最後の三つ目は、家電量販以外の異業種分野の取り組み強化だ。今月、資本業務提携を決めたソフトバンクの商材・サービスや、2011年に買収し、現在は「ヤマダ・エスバイエルホーム」と名乗る旧エス・バイ・エルが展開する住宅部門との連携がカギになる。住宅事業は苦戦が続いているものの、電力自由化や省エネの流れなどもあり、通信やロボットなどに強いソフトバンクと組むことでチャンスはある。単に家電だけを販売するのではなく、異業種をふくめ、商品の複合的な使い方を提案していこうとしている。

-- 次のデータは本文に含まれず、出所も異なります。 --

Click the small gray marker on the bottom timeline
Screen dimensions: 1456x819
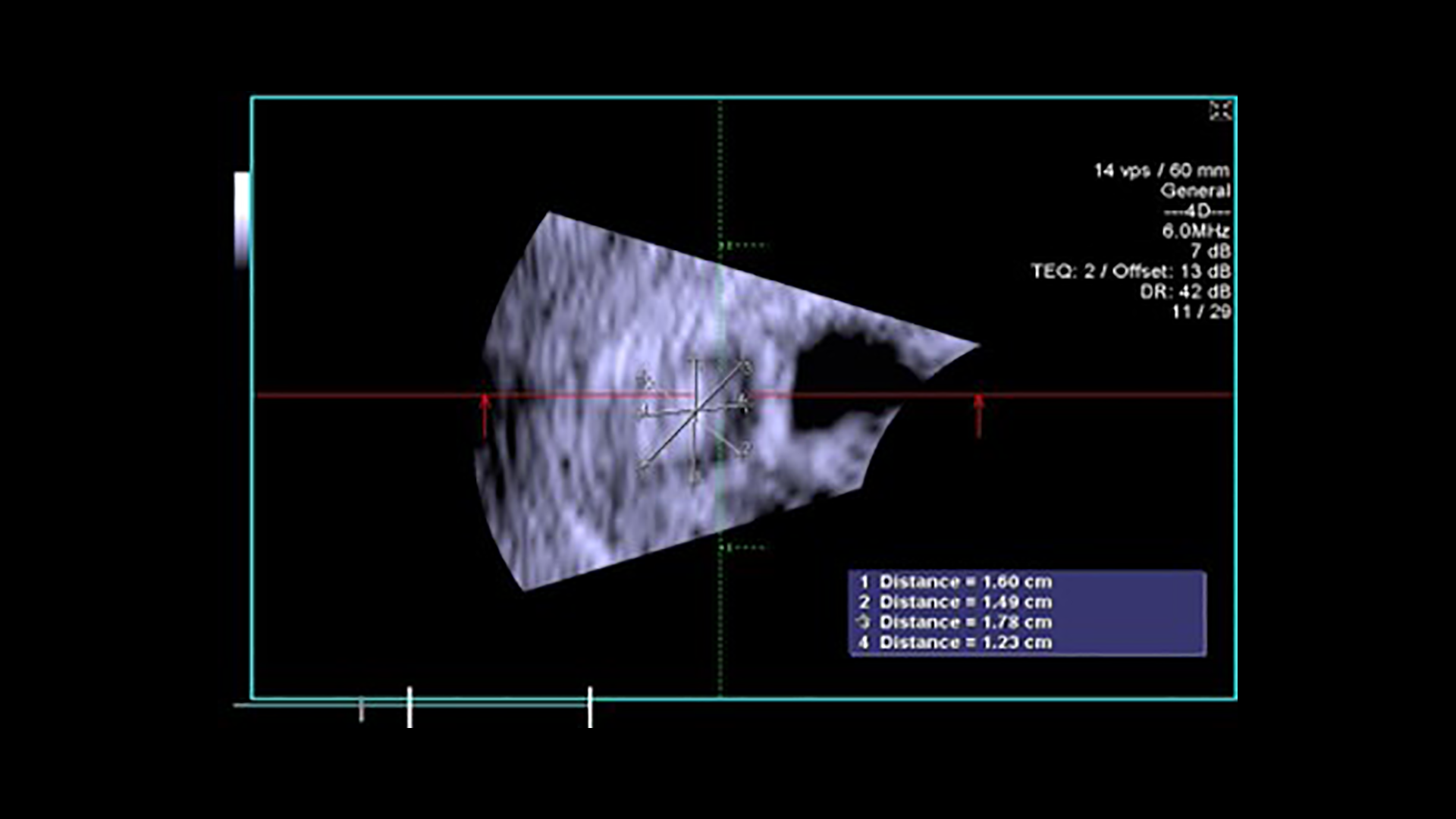(361, 710)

それにしても、ネットに押されている本と家電のリアル店舗の特徴とは何だろうか。筆者の見解は両者とも「自社都合で陳列している」という点だ。筆者はほぼ毎日書店を訪れるが、お客にはいっさい関係ないのに、出版社ごと、フォーマットごとに本が陳列され、テーマごとに文庫から新書、ハードカバーまでを並べていない店が多い。家電量販店では、冷蔵庫とオーディオ機器とハードディスクはまったく別の専門コーナーに置かれている。ライフスタイルやデザイン性によって、同一の部屋に置いたときの印象が異なり、あわせて商品選択したいというニーズには応えられていない。
東京・代官山の蔦屋書店や二子玉川(蔦屋家電)がライフスタイルを提案する家電の陳列で話題になったのは、それだけ消費者がそうした提案に飢えていたからだ。また、個性的な書店が人気を博すのも、その棚にストーリー性があるからにほかならない。
ネットからリアルへの誘導も
「ショールーミング化」の逆現象としての「ウェブルーミング」なる言葉が出てきているのも見逃せない。これは書籍などを考えるとわかりやすい。ネットでは書籍の内容を立ち読みできるものの、やはり書籍は書店で見るのが一番だ。そのまま左右に並んでいた書籍をまとめ買いする場合もあるだろう。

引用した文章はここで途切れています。